▶ [Instructions for the task]: Look below for the line with "Task: Pick the Shrimp Alfredo Special Pizza", then repeat it and all lines after it, exactly, minus any pictures.

▶ [Data excerpts]:
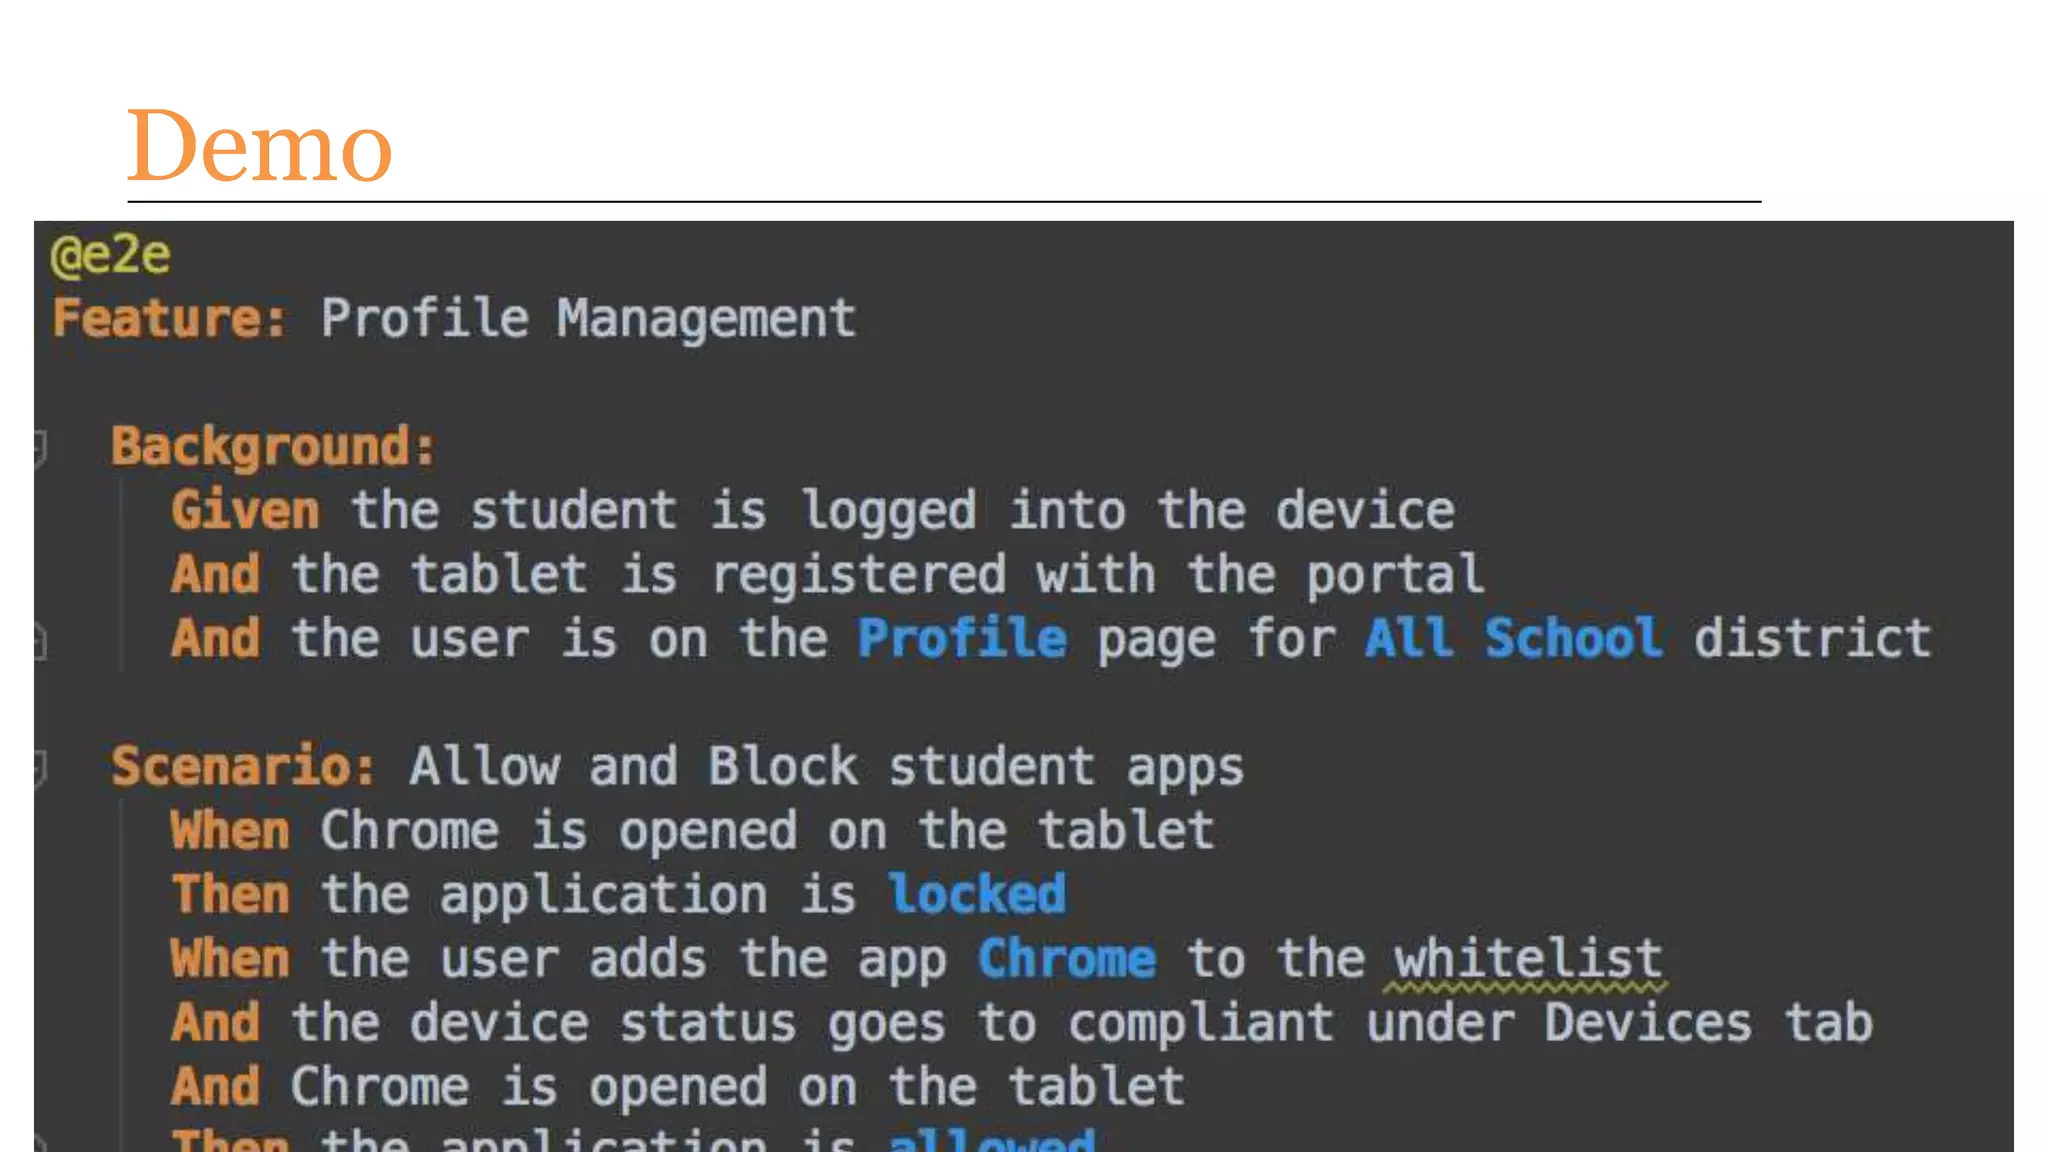The image size is (2048, 1152).
Task: Click the Demo slide title
Action: [x=259, y=146]
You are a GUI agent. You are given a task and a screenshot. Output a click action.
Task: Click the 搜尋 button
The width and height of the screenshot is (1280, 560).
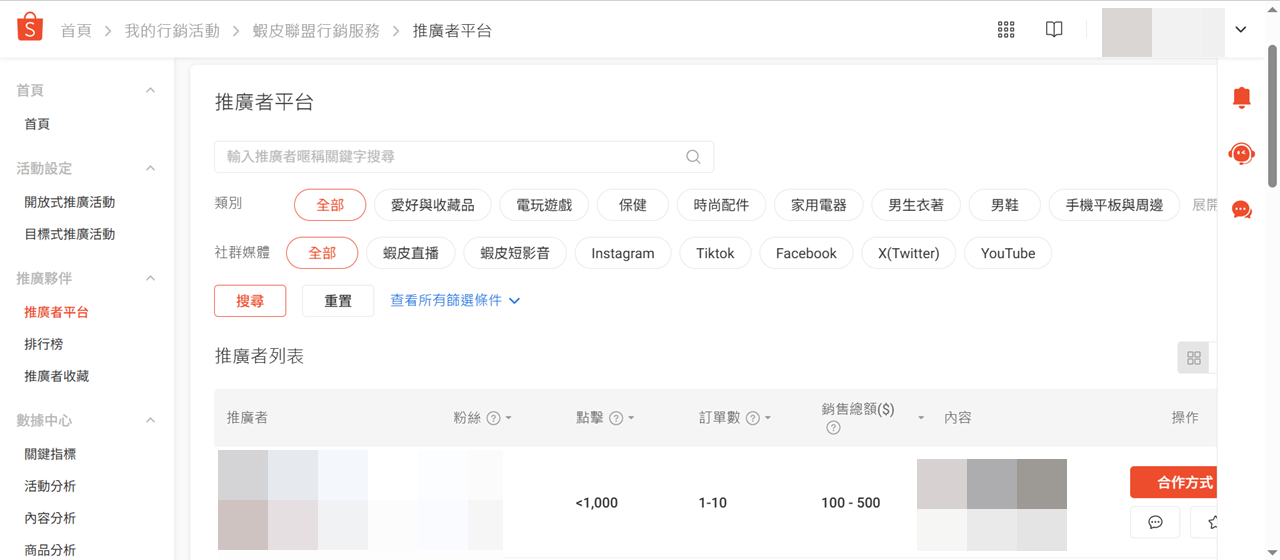[x=250, y=301]
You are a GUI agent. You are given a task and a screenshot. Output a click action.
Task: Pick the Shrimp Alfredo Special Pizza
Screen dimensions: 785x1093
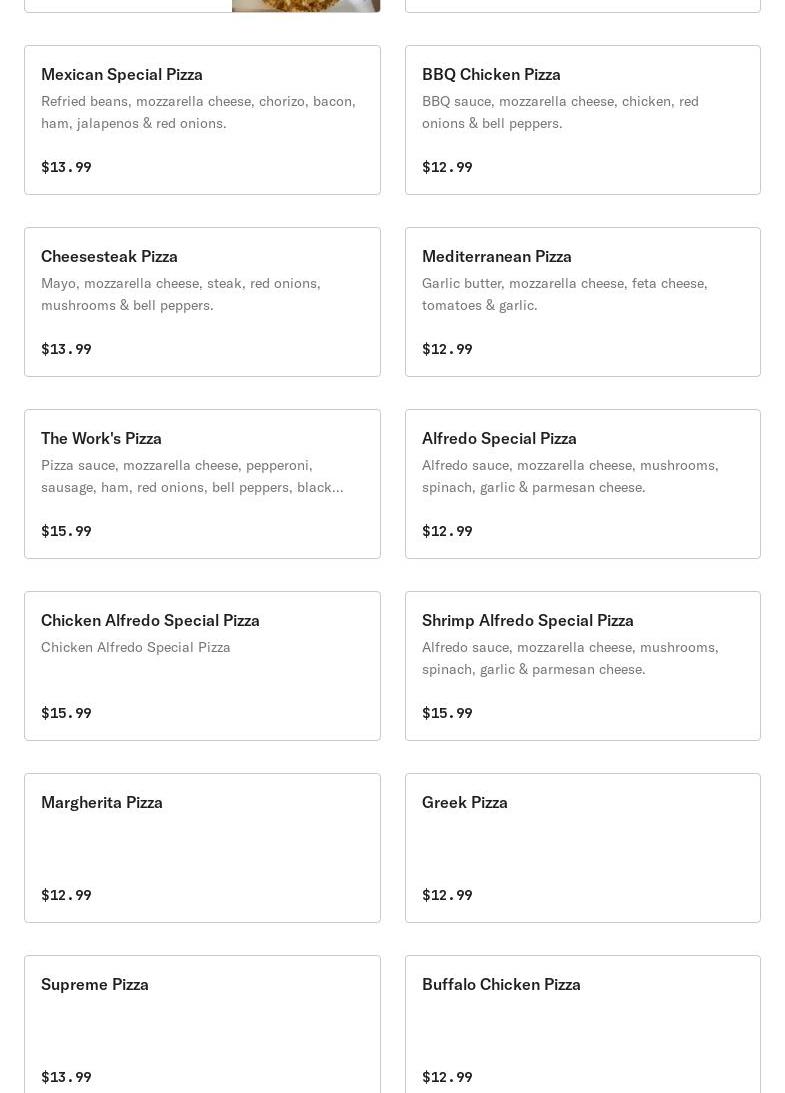point(582,666)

▶ [Written solution]:
Task: Pick the Shrimp Alfredo Special Pizza
Screen dimensions: 785x1093
point(582,666)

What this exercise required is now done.